*** Records to use Section Begins ***

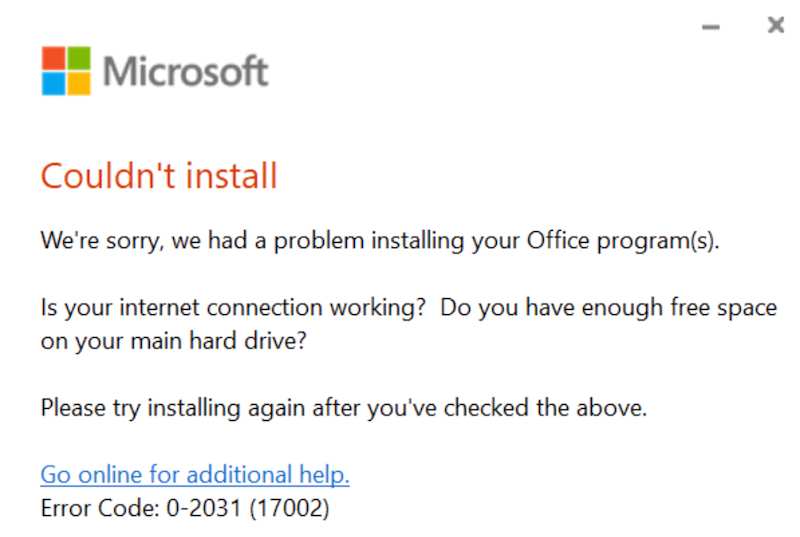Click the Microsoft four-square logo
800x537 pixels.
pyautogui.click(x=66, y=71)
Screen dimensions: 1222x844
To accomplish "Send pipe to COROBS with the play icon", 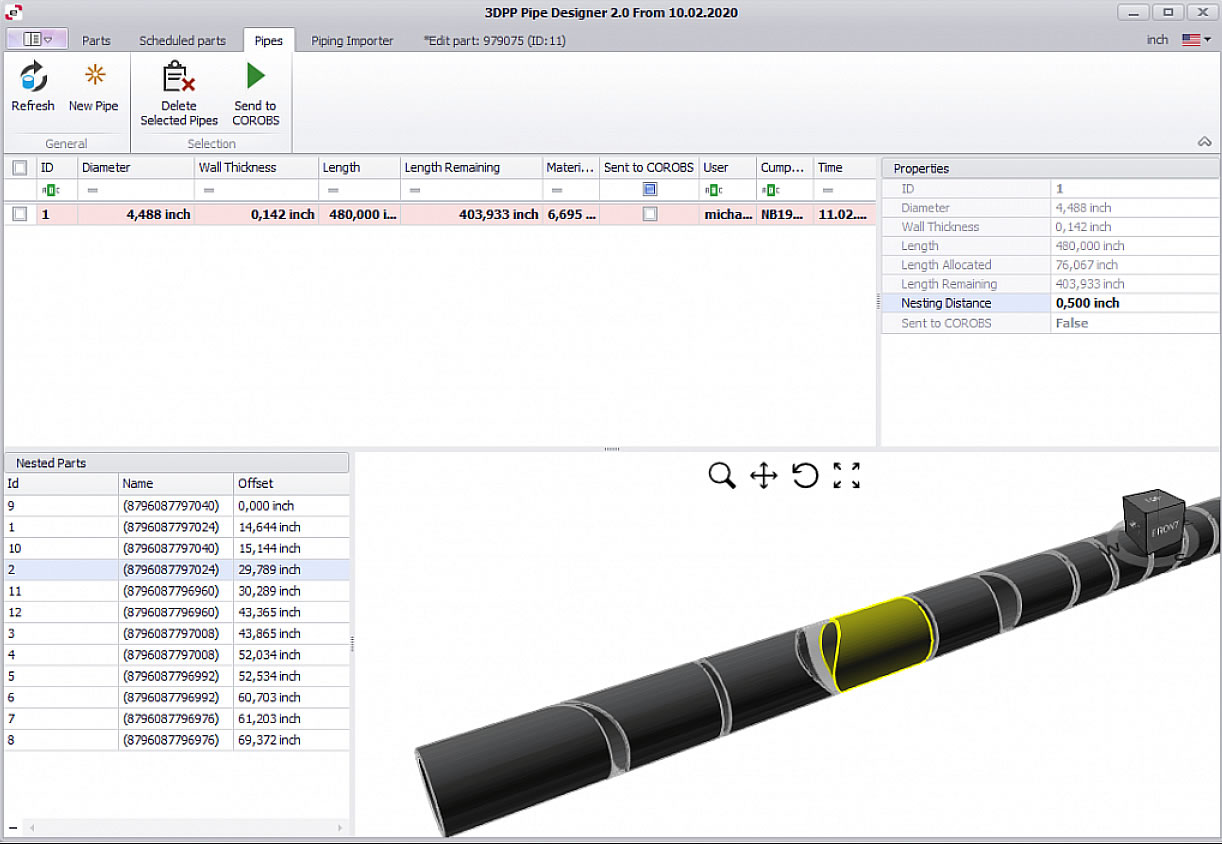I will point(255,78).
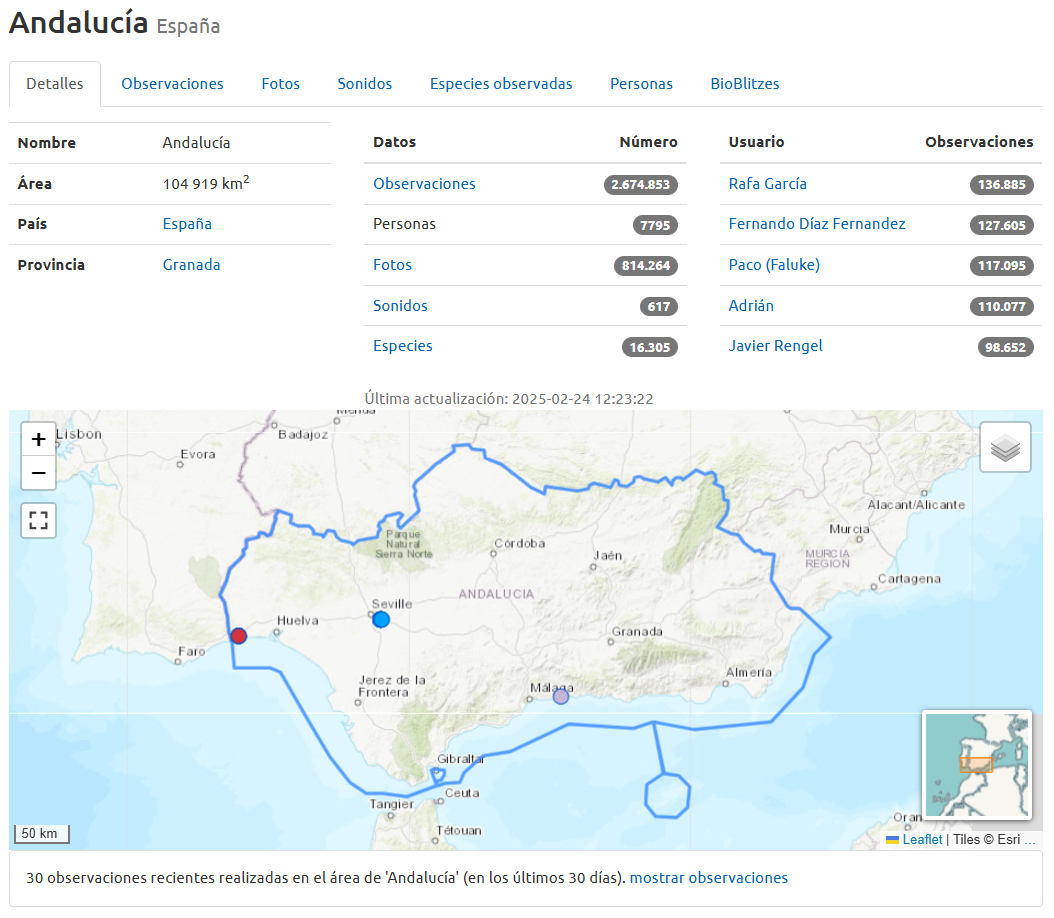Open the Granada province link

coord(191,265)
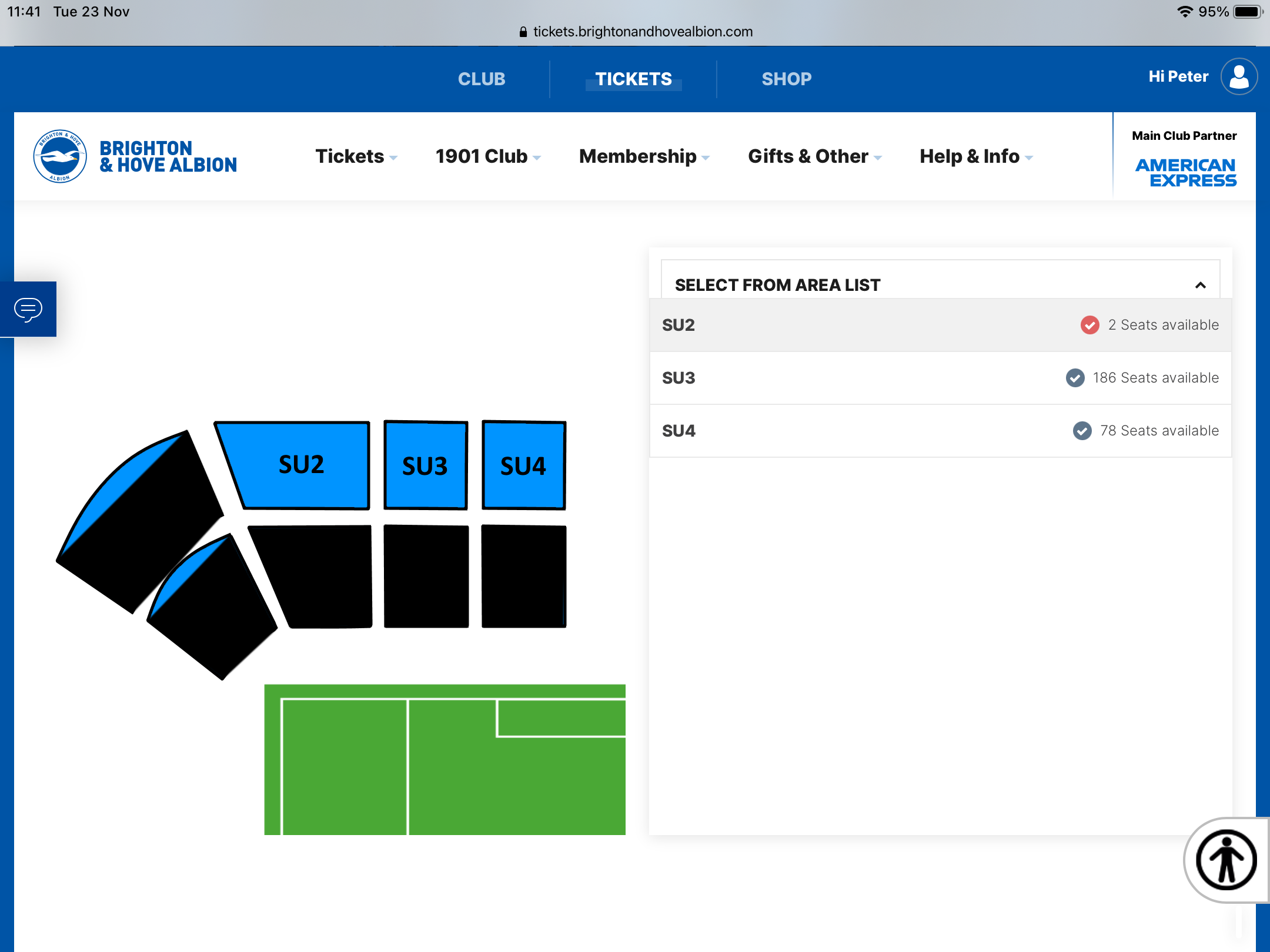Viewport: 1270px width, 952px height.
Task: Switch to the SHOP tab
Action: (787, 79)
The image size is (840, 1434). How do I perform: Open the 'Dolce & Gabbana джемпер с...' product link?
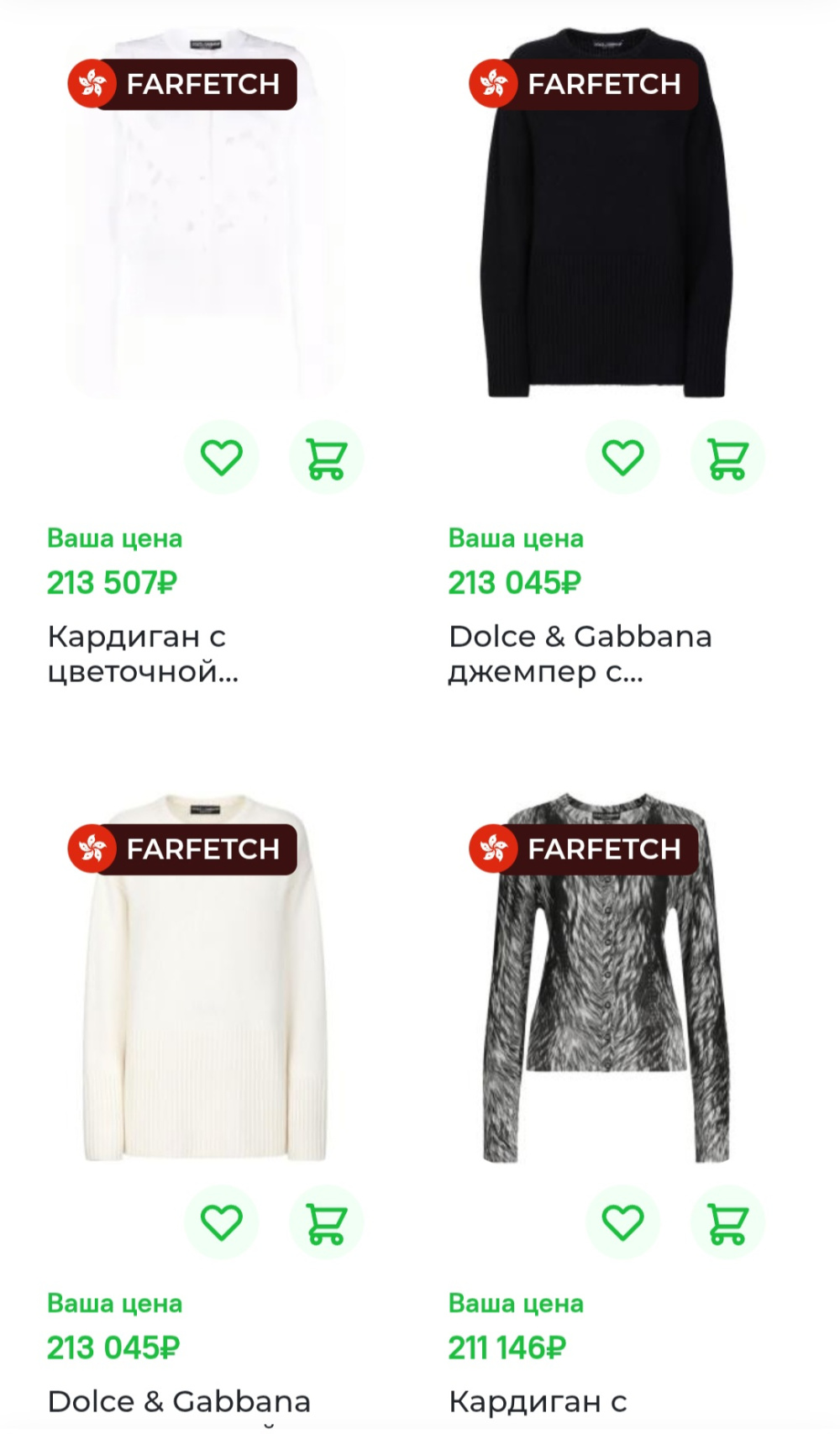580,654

*** Records to use Section Ends ***

The lines from the one containing "The image size" through the last line above are to be repeated exactly, and only those. Any pictures must be left out.

The image size is (840, 1434). How do I perform: Open the 'Dolce & Gabbana джемпер с...' product link?
580,654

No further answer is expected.